**Exercise description:** Below are records with pictures in them. Output exactly the lines from the one with "Switch to the 插入 ribbon tab" through the one with "The image size is (1456, 831).", both included, and leave every picture out; give only those lines.

**Exercise inputs:**
——————————

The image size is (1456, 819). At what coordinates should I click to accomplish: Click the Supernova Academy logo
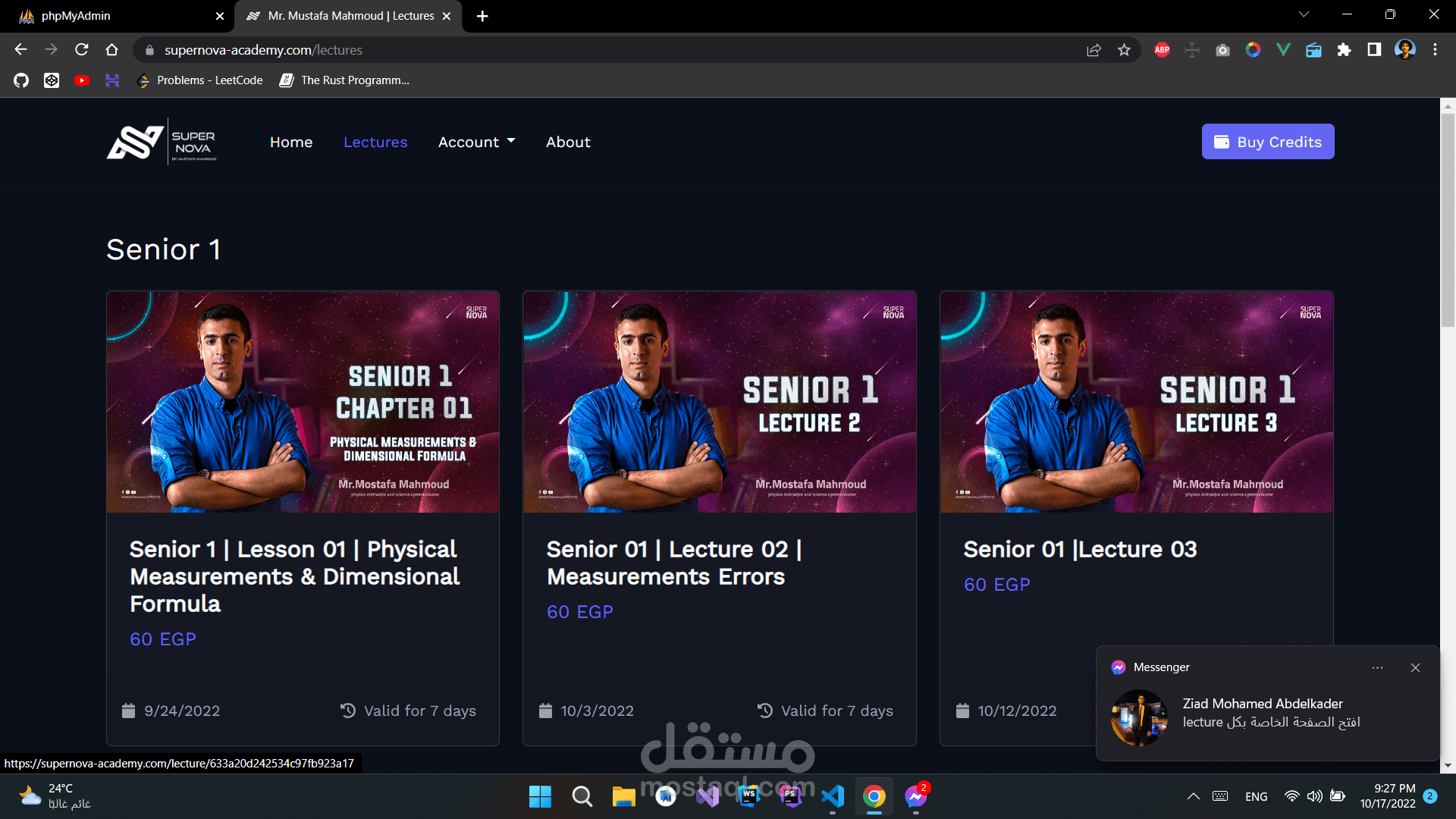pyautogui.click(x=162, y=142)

——————————

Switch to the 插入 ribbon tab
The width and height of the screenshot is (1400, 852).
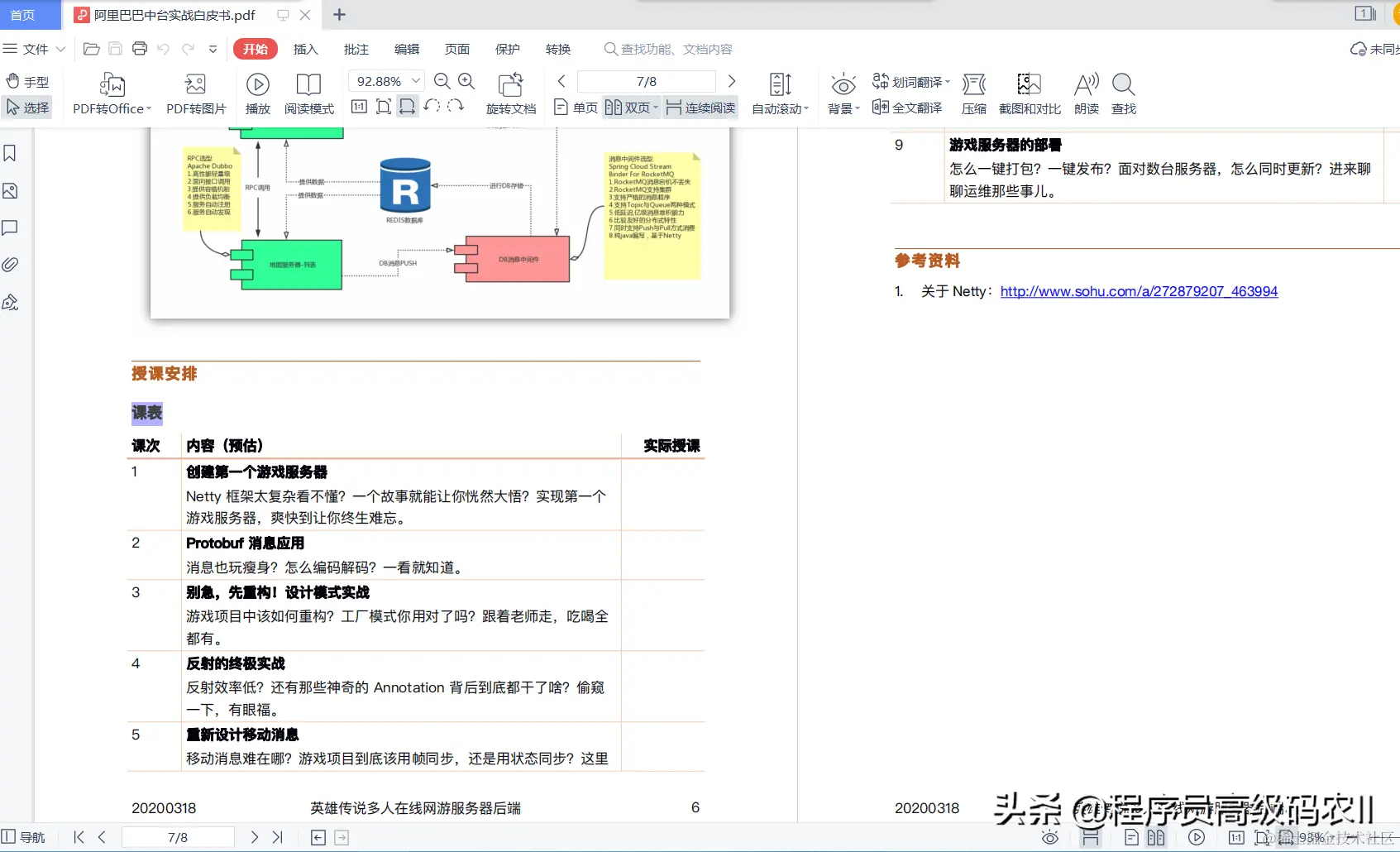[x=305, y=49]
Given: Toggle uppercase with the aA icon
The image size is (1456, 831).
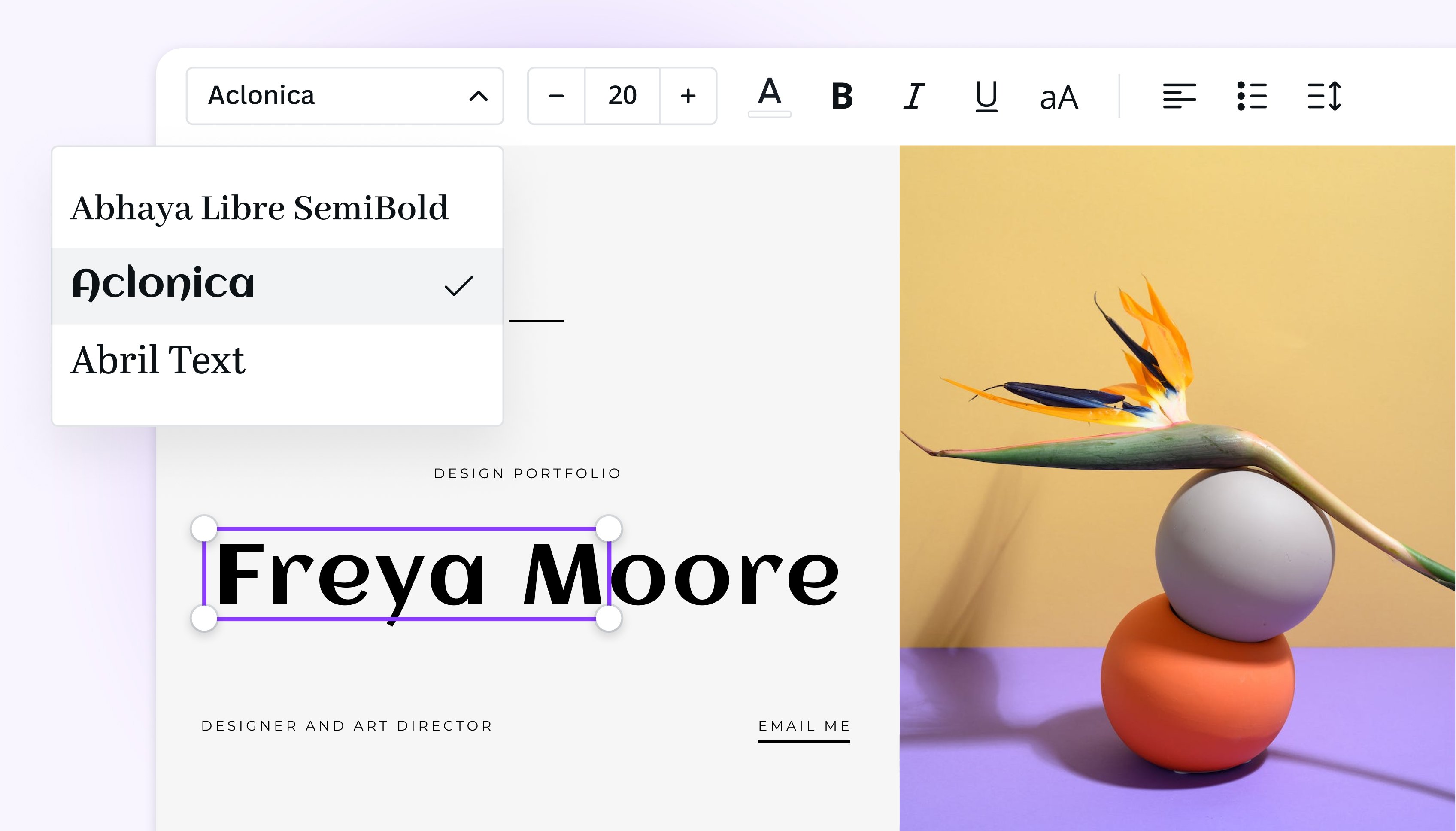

——————————

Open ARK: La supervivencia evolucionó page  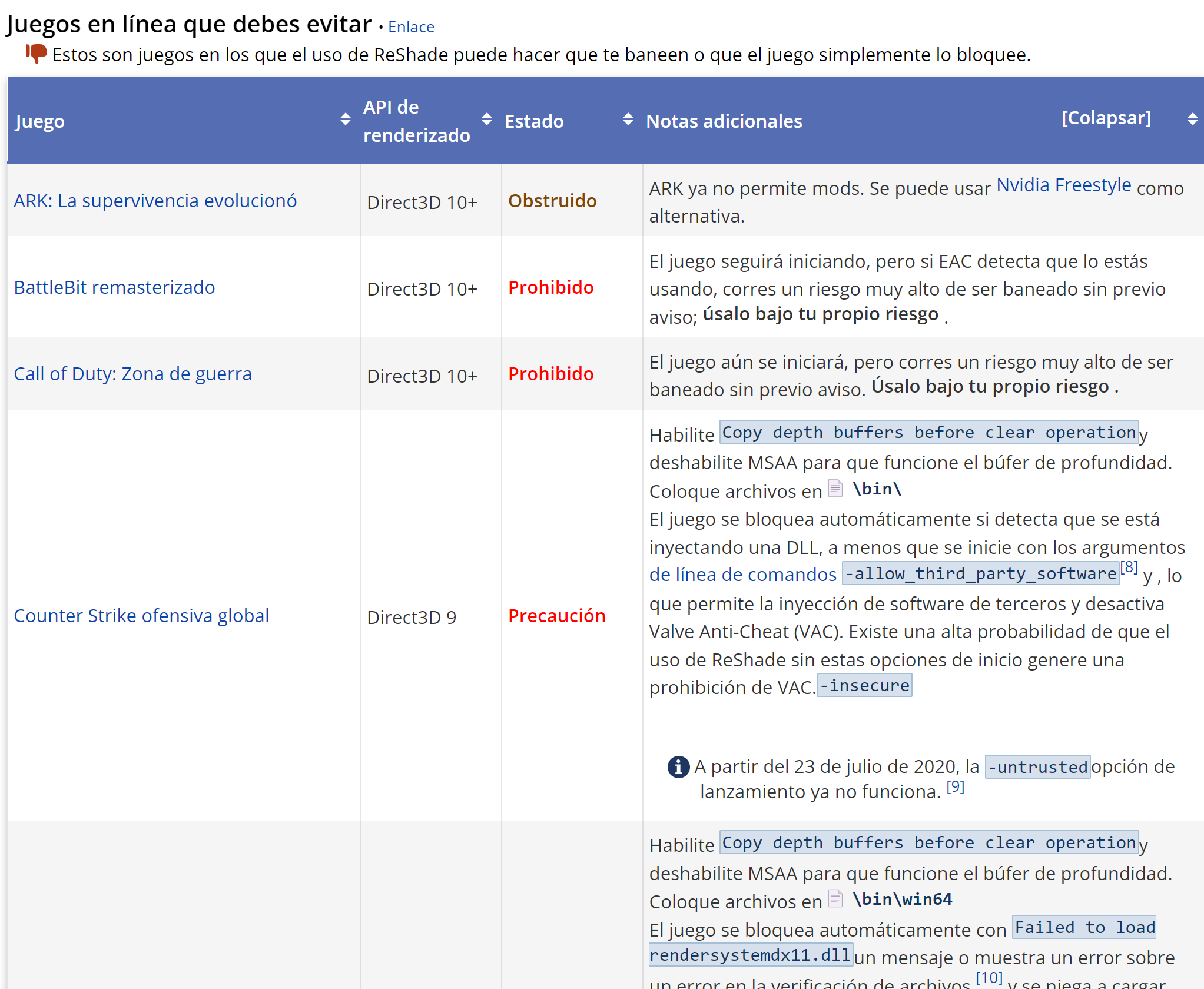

——————————

**Completed exercise:**
Switch to the 插入 ribbon tab
The width and height of the screenshot is (1400, 852).
[x=305, y=49]
Given: Toggle uppercase with the aA icon
The image size is (1456, 831).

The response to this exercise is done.